Saved data entries:
################

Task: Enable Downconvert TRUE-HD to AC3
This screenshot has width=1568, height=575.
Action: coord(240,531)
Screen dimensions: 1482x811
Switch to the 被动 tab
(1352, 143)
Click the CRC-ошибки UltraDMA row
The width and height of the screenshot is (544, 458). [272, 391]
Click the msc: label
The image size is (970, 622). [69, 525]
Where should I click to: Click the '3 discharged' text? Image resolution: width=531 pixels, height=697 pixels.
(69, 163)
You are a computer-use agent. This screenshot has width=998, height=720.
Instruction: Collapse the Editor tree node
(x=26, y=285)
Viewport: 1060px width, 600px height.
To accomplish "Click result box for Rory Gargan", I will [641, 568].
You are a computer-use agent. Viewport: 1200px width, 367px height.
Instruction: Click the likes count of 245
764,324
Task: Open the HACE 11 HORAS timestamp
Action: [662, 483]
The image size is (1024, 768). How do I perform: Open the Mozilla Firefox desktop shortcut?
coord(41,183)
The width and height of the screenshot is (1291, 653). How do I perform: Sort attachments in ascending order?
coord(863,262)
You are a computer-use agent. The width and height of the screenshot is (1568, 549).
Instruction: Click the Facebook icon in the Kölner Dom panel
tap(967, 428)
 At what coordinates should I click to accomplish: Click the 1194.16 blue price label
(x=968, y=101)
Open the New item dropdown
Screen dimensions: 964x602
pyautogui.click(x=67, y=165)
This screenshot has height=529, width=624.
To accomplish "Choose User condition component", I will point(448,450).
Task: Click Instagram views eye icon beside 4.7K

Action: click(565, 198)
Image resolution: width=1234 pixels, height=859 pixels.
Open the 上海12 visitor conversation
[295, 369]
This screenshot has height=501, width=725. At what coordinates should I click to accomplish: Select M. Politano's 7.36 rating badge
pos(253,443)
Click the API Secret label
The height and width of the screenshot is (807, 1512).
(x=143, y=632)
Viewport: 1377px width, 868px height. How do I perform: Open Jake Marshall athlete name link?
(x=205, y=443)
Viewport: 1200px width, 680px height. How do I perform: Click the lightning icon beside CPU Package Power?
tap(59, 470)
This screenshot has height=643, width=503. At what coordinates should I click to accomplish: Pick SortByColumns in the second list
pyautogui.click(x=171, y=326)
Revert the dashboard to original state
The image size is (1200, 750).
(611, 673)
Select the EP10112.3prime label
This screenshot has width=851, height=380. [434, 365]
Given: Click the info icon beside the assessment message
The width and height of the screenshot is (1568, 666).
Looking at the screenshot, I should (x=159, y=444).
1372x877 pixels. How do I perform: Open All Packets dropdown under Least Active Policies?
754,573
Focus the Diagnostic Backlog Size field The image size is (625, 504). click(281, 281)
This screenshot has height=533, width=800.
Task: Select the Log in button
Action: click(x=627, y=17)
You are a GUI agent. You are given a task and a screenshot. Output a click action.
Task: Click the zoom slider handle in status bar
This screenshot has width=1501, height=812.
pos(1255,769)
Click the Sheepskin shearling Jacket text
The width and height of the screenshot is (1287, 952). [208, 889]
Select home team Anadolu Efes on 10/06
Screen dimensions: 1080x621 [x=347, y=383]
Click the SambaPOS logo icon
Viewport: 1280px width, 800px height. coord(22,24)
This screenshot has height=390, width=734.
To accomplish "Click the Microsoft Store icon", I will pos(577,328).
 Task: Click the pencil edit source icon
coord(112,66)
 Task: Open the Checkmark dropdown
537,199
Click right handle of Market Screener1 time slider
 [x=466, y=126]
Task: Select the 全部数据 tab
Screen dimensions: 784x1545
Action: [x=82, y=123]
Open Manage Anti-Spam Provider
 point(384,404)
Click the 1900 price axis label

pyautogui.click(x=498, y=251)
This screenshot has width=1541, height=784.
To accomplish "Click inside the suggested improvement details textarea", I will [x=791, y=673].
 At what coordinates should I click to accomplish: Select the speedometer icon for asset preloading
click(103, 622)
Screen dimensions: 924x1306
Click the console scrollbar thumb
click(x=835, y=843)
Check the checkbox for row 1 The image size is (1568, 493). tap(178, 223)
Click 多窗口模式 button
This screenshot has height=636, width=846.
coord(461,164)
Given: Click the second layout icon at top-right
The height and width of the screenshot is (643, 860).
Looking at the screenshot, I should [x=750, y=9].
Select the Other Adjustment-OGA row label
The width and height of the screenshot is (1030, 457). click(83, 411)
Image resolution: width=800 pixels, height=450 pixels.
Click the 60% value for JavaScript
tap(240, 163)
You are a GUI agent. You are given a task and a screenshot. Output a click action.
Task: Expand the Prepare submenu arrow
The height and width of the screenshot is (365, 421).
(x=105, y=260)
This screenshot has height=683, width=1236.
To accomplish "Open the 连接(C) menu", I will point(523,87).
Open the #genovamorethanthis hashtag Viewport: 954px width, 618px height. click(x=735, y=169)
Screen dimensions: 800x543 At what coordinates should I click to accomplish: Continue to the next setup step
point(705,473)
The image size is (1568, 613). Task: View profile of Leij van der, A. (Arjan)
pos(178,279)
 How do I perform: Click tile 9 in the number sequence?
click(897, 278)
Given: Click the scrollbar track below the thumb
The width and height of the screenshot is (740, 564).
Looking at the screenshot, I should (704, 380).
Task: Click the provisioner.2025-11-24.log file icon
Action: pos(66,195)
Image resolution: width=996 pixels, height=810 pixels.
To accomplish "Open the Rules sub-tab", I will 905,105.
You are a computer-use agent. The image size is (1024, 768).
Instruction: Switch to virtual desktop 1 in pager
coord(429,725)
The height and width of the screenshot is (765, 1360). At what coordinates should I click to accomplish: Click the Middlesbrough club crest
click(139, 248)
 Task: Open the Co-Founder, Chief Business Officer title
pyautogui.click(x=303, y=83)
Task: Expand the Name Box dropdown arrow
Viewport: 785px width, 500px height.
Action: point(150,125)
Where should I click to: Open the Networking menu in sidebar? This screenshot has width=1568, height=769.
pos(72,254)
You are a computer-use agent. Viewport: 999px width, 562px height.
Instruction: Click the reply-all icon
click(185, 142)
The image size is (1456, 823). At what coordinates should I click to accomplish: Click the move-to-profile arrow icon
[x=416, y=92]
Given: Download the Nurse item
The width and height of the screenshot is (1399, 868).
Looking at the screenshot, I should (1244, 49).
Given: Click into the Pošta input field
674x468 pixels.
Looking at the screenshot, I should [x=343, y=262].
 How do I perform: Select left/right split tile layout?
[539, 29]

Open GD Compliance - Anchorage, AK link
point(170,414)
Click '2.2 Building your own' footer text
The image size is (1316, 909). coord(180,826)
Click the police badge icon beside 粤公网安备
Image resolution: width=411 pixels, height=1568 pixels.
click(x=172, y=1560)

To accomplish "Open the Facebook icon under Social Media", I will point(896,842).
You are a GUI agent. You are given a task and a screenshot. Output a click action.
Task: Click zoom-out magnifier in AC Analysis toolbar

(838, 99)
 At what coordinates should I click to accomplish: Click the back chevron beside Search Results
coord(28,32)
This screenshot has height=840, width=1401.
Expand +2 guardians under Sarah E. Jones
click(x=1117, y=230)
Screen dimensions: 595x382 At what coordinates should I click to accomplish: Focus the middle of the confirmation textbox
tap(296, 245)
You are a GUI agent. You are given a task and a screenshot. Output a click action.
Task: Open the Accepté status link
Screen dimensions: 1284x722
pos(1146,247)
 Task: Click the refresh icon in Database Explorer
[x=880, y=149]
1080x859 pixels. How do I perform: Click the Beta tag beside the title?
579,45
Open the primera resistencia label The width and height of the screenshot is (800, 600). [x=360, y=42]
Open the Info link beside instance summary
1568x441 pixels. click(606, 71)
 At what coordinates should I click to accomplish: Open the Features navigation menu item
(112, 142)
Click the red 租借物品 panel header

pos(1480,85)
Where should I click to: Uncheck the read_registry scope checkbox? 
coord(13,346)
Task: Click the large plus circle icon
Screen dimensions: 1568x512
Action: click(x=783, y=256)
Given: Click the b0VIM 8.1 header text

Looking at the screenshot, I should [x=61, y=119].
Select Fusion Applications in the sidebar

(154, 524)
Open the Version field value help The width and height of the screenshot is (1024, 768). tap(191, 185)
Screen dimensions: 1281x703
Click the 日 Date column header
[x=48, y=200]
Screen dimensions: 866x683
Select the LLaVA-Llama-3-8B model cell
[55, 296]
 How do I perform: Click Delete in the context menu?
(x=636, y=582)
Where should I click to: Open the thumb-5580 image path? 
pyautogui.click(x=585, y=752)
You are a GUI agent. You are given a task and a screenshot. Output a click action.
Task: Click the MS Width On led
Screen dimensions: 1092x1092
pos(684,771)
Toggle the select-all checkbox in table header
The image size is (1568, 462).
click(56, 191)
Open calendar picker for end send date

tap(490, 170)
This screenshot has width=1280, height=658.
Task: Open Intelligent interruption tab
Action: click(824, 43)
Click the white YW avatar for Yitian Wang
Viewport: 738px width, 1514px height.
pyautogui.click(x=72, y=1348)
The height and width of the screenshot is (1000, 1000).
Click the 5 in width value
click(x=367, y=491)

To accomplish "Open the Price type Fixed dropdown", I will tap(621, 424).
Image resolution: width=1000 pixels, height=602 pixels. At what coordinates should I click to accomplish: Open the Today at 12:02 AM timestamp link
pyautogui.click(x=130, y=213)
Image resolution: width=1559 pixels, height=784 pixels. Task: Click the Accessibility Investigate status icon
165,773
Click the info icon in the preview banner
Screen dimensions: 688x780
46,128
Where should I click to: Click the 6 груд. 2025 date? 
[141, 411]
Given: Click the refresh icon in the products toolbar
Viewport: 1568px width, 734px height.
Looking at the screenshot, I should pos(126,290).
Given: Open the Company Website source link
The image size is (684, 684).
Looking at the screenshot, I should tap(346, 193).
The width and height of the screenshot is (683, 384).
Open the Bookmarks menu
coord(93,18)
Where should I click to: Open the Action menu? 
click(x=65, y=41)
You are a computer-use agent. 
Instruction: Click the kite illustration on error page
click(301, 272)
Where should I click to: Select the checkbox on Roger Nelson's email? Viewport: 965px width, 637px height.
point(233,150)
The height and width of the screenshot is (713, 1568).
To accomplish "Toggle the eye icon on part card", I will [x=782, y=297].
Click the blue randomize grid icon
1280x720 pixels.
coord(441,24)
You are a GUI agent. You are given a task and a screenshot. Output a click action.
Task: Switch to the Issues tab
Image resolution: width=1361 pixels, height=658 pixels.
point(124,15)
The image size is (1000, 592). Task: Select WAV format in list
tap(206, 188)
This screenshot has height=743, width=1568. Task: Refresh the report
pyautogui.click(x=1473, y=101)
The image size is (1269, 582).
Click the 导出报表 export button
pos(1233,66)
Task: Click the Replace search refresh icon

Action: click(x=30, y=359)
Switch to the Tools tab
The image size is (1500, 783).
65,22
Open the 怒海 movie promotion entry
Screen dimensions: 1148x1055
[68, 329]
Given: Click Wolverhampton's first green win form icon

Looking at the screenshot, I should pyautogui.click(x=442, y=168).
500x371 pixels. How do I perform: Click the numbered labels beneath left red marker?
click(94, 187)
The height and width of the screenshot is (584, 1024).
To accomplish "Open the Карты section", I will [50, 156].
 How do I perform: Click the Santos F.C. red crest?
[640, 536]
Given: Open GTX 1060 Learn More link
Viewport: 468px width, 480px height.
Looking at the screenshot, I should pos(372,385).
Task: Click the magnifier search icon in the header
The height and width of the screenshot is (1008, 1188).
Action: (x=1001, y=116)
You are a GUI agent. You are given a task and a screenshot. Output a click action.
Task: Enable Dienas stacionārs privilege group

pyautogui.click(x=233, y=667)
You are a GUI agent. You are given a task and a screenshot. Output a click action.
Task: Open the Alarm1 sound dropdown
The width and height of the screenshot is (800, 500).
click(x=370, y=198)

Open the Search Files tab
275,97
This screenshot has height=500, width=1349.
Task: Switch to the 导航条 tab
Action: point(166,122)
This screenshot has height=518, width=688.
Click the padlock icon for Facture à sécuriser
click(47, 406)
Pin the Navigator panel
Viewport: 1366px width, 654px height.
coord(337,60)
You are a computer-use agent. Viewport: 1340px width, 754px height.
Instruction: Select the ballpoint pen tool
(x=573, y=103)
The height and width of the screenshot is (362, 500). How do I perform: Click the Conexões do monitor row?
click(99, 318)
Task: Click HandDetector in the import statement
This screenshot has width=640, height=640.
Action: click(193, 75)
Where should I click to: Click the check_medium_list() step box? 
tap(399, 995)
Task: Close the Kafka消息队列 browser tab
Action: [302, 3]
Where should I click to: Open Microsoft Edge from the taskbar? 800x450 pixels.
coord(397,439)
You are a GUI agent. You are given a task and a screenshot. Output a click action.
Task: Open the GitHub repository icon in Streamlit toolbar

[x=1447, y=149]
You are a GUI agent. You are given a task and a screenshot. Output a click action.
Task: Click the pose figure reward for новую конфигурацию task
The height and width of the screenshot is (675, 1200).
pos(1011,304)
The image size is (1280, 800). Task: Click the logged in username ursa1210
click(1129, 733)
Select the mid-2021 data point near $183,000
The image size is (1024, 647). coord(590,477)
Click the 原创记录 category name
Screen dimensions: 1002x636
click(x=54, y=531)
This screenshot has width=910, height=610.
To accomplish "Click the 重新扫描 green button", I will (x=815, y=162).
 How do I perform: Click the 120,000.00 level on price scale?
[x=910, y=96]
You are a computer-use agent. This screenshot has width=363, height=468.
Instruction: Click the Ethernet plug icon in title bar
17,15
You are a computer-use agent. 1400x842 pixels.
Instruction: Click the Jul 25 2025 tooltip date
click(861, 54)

################

Task to carry out: Throughout the records above, find the lines in which the word "computer" appears and return them.

Solution for this task:
You are a computer-use agent. This screenshot has width=998, height=720.
You are a computer-use agent. Viewport: 1200px width, 367px height.
You are a computer-use agent. The width and height of the screenshot is (1568, 549).
You are a computer-use agent. The image size is (1024, 768).
You are a computer-use agent. Viewport: 999px width, 562px height.
You are a computer-use agent. 
You are a computer-use agent. Viewport: 1340px width, 754px height.
You are a computer-use agent. This screenshot has width=363, height=468.
You are a computer-use agent. 1400x842 pixels.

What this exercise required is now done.